AIM OF THE EXERCISE: Reproduce the entries beneath exactly, without their images.

Stored data entries:
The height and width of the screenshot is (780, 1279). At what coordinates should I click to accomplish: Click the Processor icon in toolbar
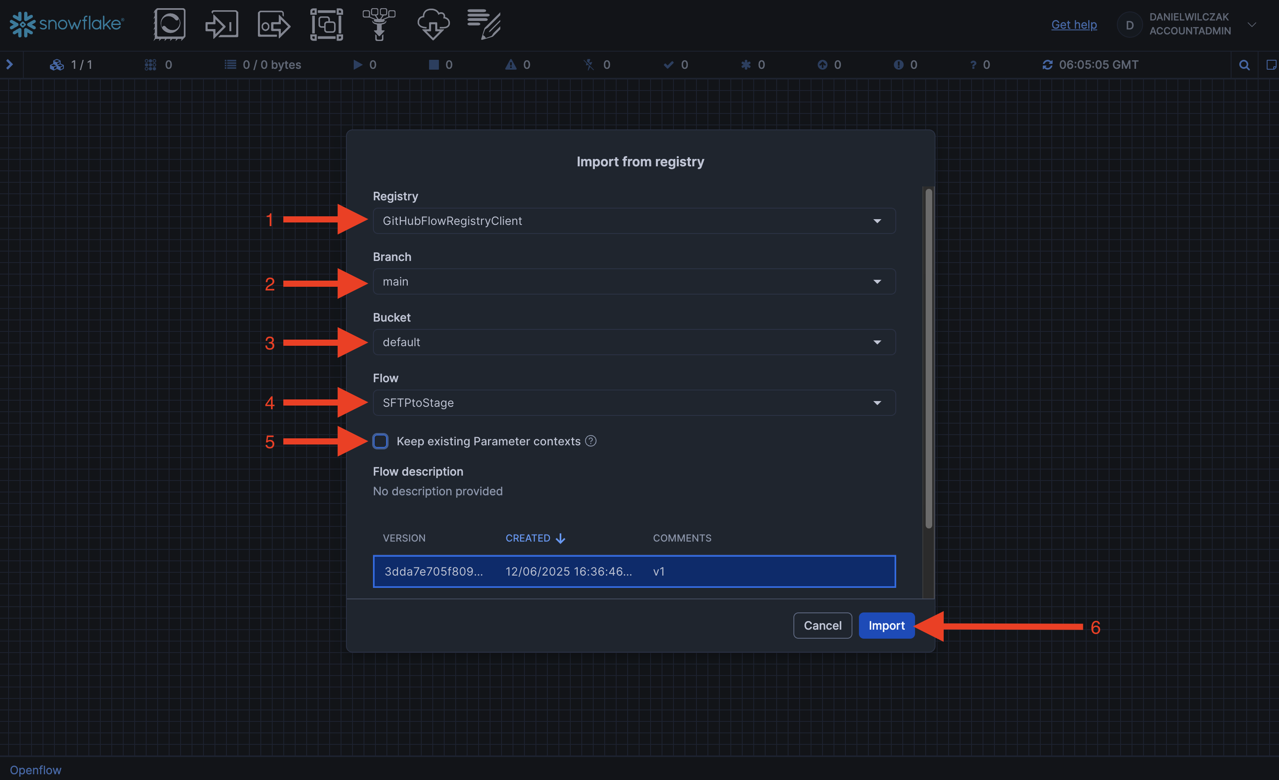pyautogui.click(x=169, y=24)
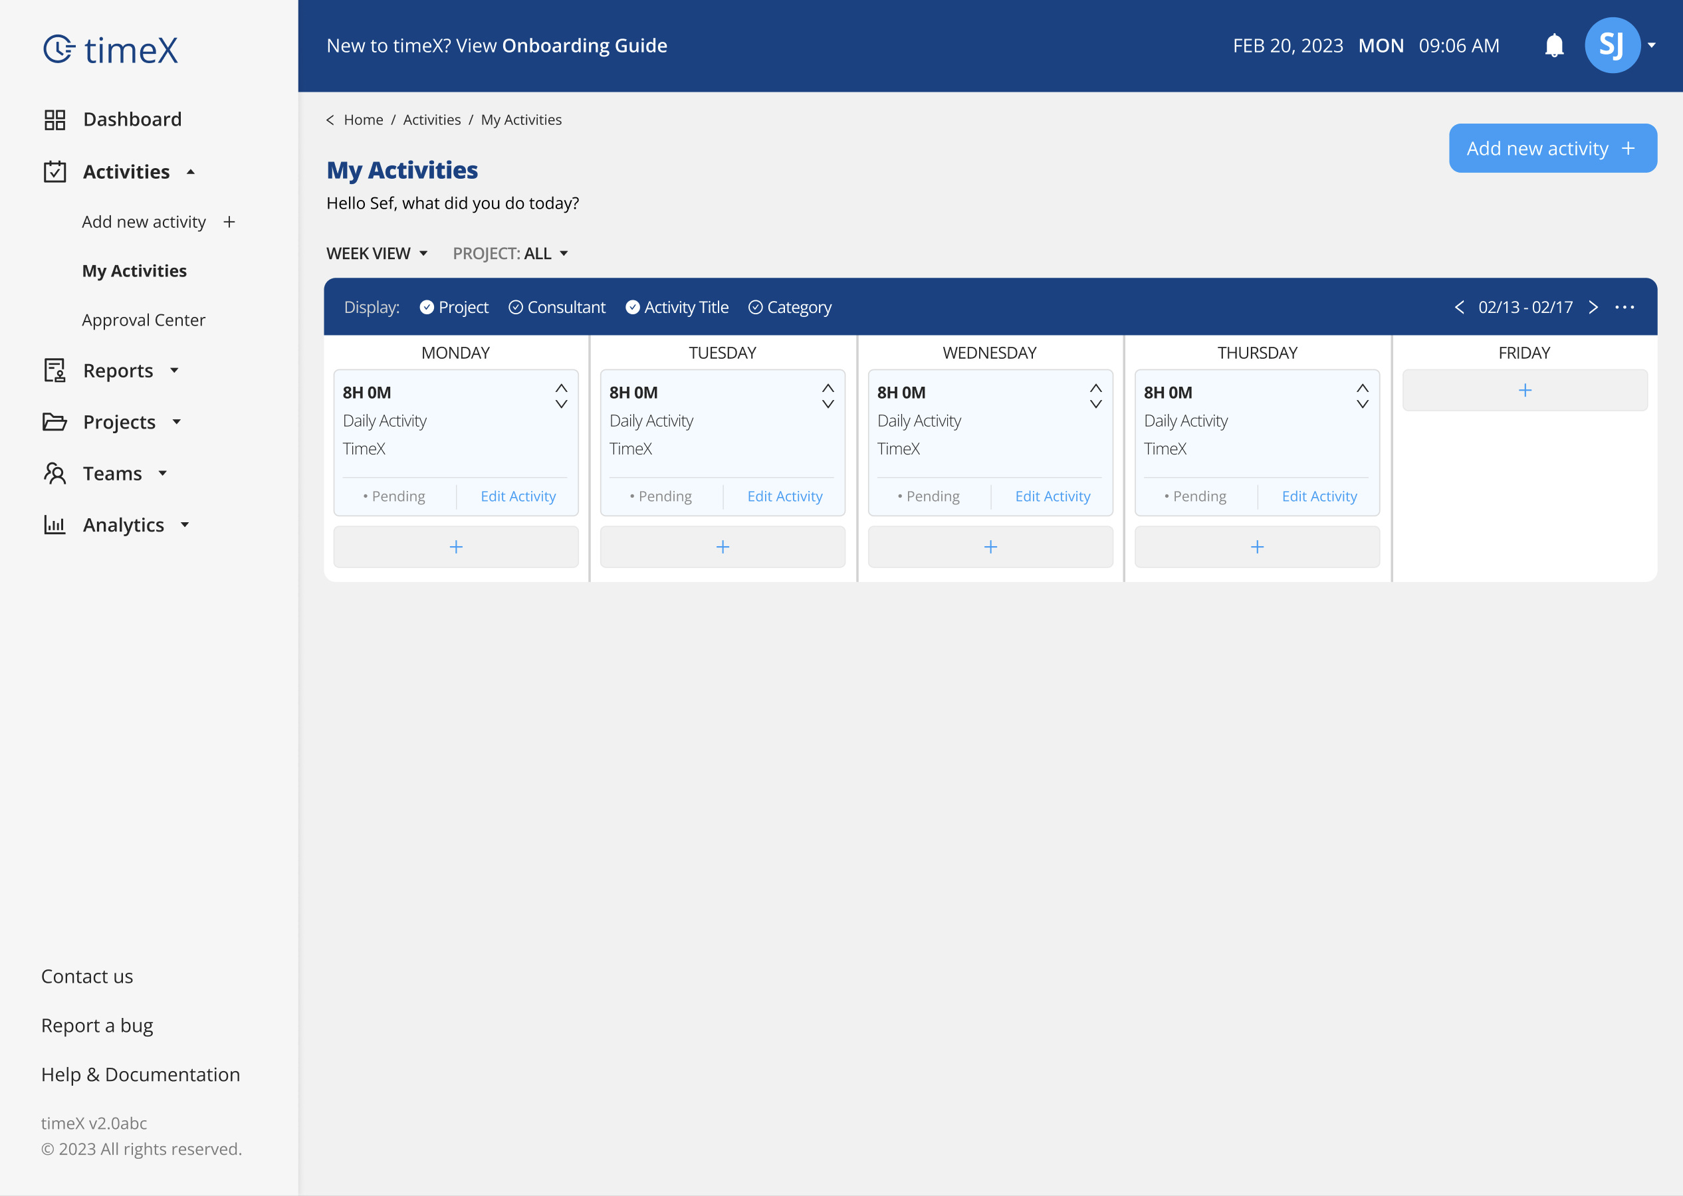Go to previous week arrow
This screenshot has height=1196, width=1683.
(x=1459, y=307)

SOLUTION TO THE PROBLEM:
The height and width of the screenshot is (780, 1279). At what coordinates should I click to accomplish: Click the Processor icon in toolbar
pyautogui.click(x=169, y=24)
Go to previous week arrow
This screenshot has height=1196, width=1683.
(x=1459, y=307)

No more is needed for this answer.